Beneath this line are entries. Copy the range from the line with "The height and width of the screenshot is (496, 662)." to the line with "Given: Click the Forward navigation arrow", ends included, exactly; leave pictures out.

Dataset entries
++++++++

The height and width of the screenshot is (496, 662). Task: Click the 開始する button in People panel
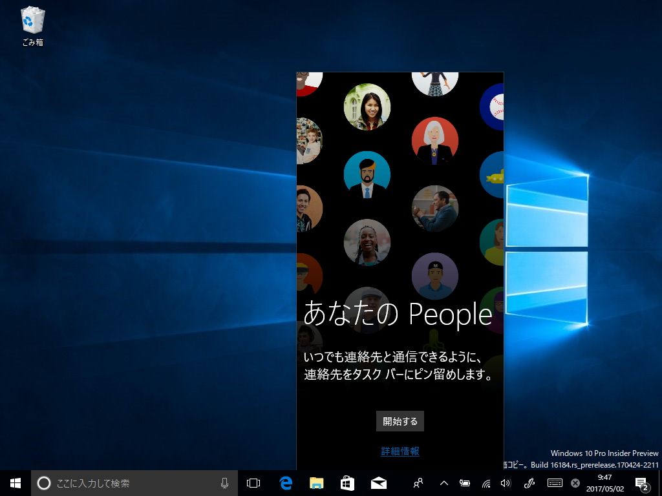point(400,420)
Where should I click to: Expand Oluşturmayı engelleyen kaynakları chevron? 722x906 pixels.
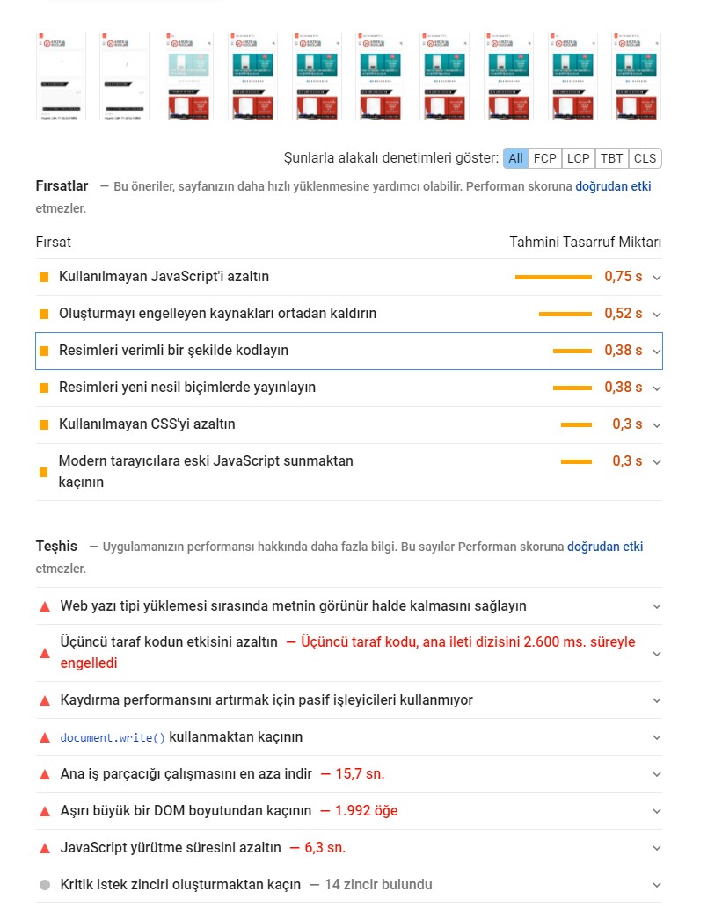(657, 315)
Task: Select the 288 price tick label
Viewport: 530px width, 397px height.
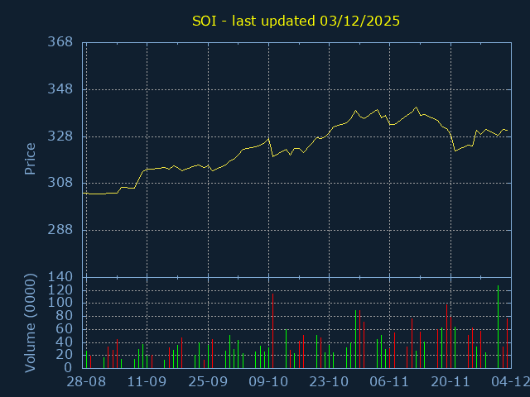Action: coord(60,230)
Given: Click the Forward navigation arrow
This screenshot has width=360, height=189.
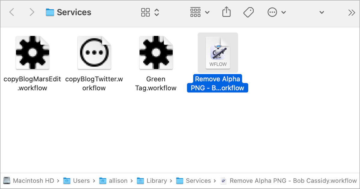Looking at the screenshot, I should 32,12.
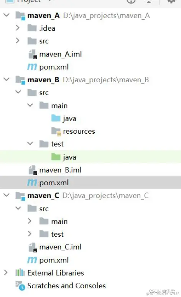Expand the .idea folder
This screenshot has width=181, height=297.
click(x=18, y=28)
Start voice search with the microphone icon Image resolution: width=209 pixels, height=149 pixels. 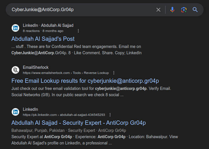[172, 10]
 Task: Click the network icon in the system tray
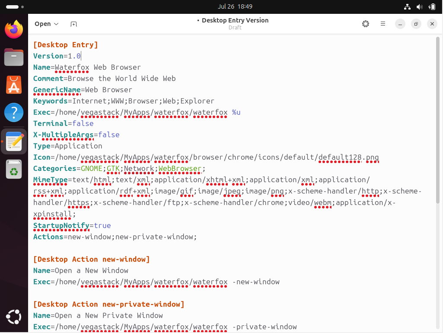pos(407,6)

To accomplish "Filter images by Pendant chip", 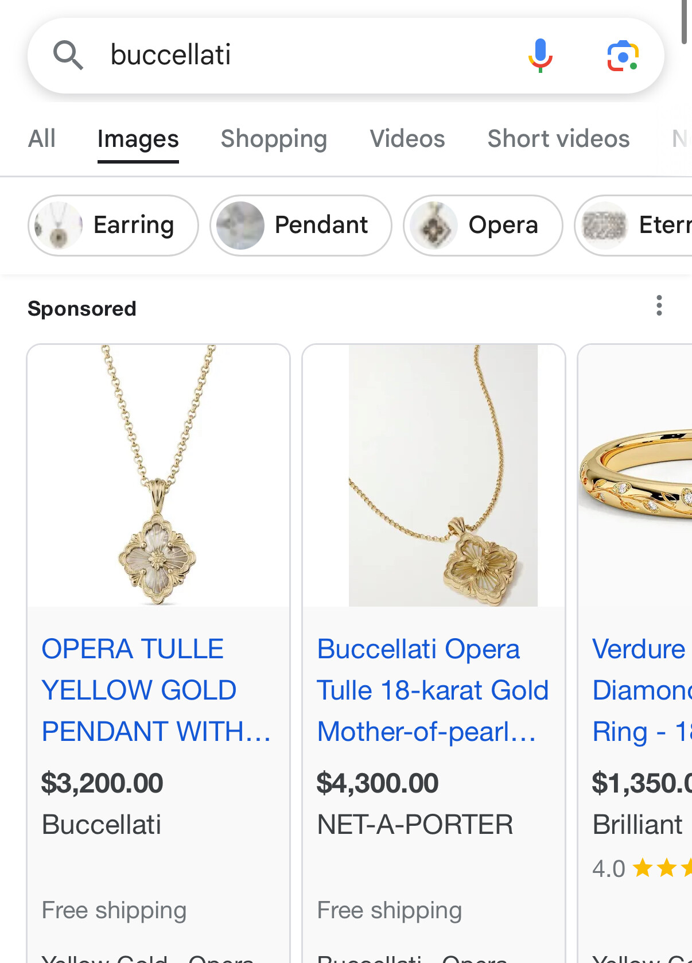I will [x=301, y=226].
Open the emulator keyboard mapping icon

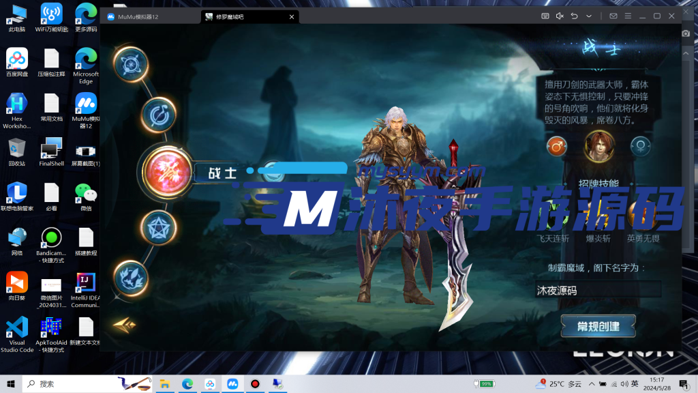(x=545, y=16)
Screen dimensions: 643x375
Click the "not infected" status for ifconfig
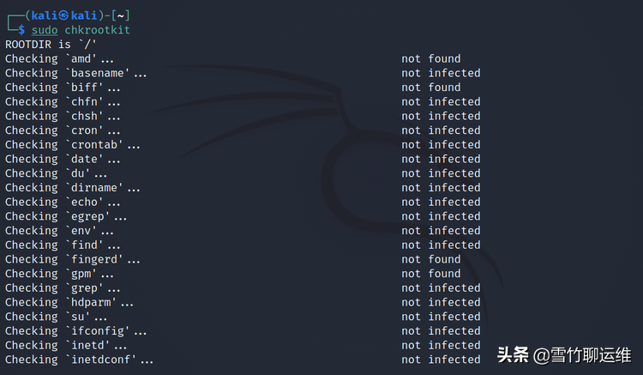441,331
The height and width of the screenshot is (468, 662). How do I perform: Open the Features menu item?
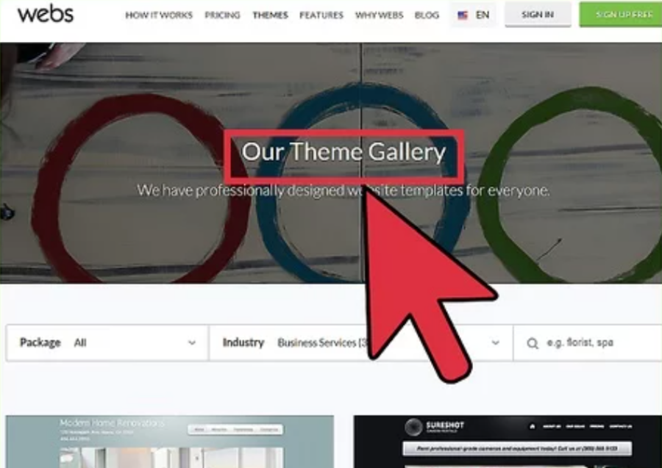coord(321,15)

++++++++

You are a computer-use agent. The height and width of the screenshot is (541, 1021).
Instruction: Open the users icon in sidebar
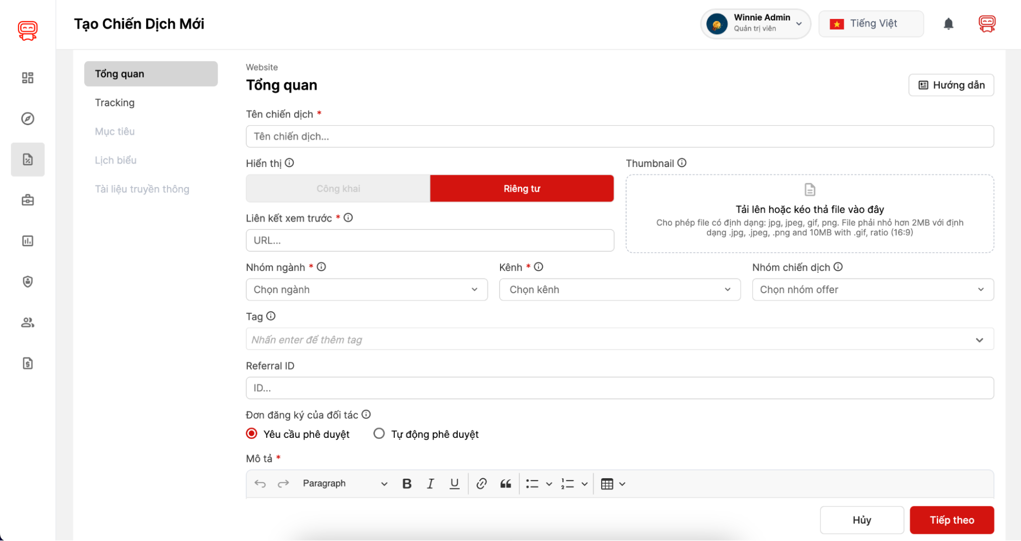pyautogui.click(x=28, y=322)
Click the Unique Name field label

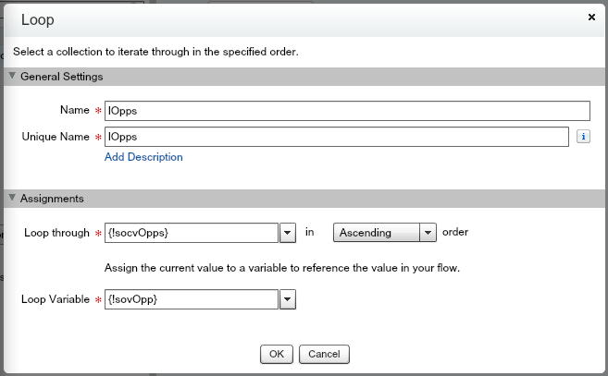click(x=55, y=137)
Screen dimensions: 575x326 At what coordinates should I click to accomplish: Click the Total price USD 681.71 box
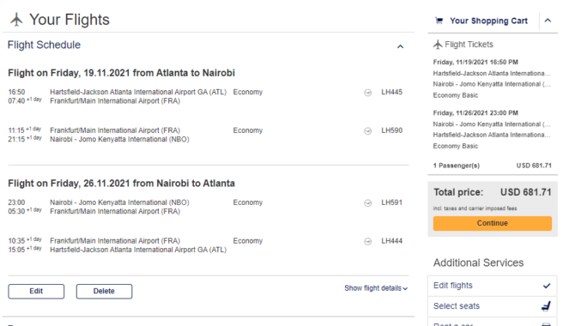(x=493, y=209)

++++++++

▶ [RESULT BELOW]:
The height and width of the screenshot is (496, 662). Task: Click the 開始する button in People panel
point(400,420)
Where should I click to: Expand Oluşturmayı engelleyen kaynakları chevron? 722x906 pixels.
(657, 315)
Task: Select the 288 price tick label
Viewport: 530px width, 397px height.
Action: coord(60,230)
Given: Click the Forward navigation arrow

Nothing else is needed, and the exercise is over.